Some researchers argue that when designing visualizations it is effective with participatory approaches to user-centered design, in which users and other stakeholders are involved in co-creating. That the artifact then becomes more useful and usable (Goodwin et al., 2013). The article Creative User-Centered Visualization Design for Energy Analysts and Modelers is very interesting from that perspective (Goodwin et al., 2013). This article also shows how extensive the design process of this kind can be.

A key issue in the design of visualizations is how the visualization shall provide the best cognitive enhancement. En example: If Peter has 20 apples, Karin has 40, Anders has 33, Olle 67 and Anna 12 apples. What type of visualization is the easiest for humans to create knowledge.

  1. 1.     Histogram
  2. 2.     Piechart
  3. 3.     Polarchart

The example is a very simple and it is possible to question whether any visualization at all is needed. But I want to illustrate how the designers face a variety of choices based on a user-centric perspective. In this context, the ability to gain insights from a specific visualization could be regarded as a design quality. Qualities in design has been given some attention in the HCI community. A number of researchers have published articles on this and a lesson is that all design qualities is not relevant for all design objects (Gaver, 2012), (Zimmerman, Forlizzi, & Evenson, 2007), (Cross, 2001). I would guess that it would be possible to reason about design qualities for both visualization and respect dashboard.

It should be noted that visualization is a wide area in HCI. There are many parts that are not relevant for this project. It may be a matter of how data from an X-ray machine shall be visualized as a three-dimensional image of internal organs. It also may involve visualization of complex relationships in social media and so on.

In this context I do the research within the tradition of visualization that has its background in the field of statistics. In The Encyclopedia of Human- Computer Interaction, 2nd Edition is a chapter called Data Visualization for Human Perception (Few 2013 ) witch gives a historical review and summary of  key works in the field. Briefly, there is a culture of visualization and established methods. Such examples are bar charts, pie charts, etc. Another area is the visualization of the spatial aspects where maps are common. It is common with the temporal aspect and timelines is a cultural property in visualization. Recent years word clouds or tagg-clouds has established itself as a regular recurring way to prove the existence of something and so on . In HCI , the term pattern is established and there are reasons to examine whether there are patterns for visualization (Fallman, 2003), (Löwgren, 2002), (Wolf, Rode, Sussman, & Kellogg, 2006), (Erickson, 2000), (Welie & Veer, n.d.), (Road & Guy, 2005). To me it seems possible to investigate if there are patterns to be made in visualization of a process (risk analysis process).

Reading
Soon the Module Interactive Media Design Topic will begin and as I understand it would be a great opportunities learn more on central issues (From Course syllabu: One of two optional courses, each worth 5 credits, Which are Offered in order to allow students to choose Their Own areas of specialization).
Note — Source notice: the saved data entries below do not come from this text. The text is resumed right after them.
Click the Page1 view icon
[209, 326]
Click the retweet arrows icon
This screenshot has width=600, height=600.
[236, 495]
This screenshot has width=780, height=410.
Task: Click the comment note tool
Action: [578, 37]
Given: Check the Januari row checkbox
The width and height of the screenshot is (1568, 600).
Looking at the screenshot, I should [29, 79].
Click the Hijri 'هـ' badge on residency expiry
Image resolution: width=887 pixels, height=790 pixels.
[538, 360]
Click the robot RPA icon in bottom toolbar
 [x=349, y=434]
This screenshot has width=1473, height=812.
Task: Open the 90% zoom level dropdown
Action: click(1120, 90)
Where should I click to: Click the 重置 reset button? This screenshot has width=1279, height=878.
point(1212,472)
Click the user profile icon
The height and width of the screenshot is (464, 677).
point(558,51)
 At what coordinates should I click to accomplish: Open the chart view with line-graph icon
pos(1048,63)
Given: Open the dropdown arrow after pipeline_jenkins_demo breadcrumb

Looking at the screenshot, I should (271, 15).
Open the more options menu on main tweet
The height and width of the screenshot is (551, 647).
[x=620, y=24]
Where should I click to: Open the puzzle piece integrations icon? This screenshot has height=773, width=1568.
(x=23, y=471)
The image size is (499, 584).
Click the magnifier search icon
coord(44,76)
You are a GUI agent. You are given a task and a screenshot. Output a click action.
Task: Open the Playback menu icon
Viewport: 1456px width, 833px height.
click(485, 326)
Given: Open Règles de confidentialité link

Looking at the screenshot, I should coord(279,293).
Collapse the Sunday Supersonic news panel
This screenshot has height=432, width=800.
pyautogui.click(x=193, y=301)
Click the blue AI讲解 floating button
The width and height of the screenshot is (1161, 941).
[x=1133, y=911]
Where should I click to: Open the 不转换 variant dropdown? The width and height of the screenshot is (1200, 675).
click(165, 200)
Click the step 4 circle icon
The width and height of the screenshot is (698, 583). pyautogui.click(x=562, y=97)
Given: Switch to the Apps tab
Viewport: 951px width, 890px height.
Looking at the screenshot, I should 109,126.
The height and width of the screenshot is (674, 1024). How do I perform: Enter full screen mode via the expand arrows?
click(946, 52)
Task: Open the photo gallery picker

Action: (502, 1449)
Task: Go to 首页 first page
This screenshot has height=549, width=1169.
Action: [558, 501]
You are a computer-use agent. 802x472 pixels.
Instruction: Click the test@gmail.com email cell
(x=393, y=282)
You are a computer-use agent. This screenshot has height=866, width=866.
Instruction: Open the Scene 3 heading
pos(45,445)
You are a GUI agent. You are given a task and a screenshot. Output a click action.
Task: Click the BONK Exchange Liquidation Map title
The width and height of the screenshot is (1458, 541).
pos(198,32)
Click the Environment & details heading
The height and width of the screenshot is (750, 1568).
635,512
If the project as proposed in this document would happen the reading could involve following areas: Visualization, data representation, cognition. There should also be reading in design theory and processes to better understand what a framework is and should be. See Annex 2 for the current draft for reading.

Discussions on theory and methods

The primary challenge is that the project is excessive in relation to the time available. At the same time, I feel that it is not possible to select certain parts (1-4) and leave some parts behind. To enter the field of visualization without first analyzing user requirements or availability and format of the data will be to make the mistake that many believe that will lead to failure. The product will become neat visualization without meaning. This is something I want to discuss with my supervisor and consult a good delimitation. I see the following challenges in this project:

a) It is wide and multilayered research area. There must be a clear delimitation and schedule (see Annex 1 for a first sketch on timetable).

b) It is in the borderland information – cognition which is complex.

c) It involves an understanding of data formats, data communication, technology, programming, and I have not indebt knowledge on this.

d) Expenses – Professional visualization software costs money.

It is very common in the articles I read with findings about the importance of understanding human perception and cognition, but the articles do not offers any detailed explanation. I experience that there not is a particular focus within the HCI Community to actually evaluate how easy or difficult it is to create insight or knowledge from a particular visualization.

It has been rewarding to learn how common it is to start from a given problem and both the design process and the research process often has a user-centric perspective. It puts my project in a larger context. I think that it is possible to work in the manner proposed. Above all, it is interesting that in the area of visualization is always important with a need to understand the purpose of a particular visualization. That the visualization is about achieving certain specified benefits of the design at the same time visualizations of nature are visual (Graphic / aesthetic). I interpret the design orientated research to be rooted in reality and that it is welcoming to the research-oriented design aim to achieve different benefits.

Zimmerman, Forlizzi and Evenson gives in their article Research Through Design as a Method for Interaction – Design Research in HCI ideas for some criteria to design research can be evaluated based(Zimmerman et al., 2007). They raise questions about the research contributes to the understanding of the design process. Research results must be new. They must contribute to new knowledge. The research must be relevant to the research community, not only to specific researcher. I understand that research will relate to previous research but also be designed in such a way that it is possible to build on the research.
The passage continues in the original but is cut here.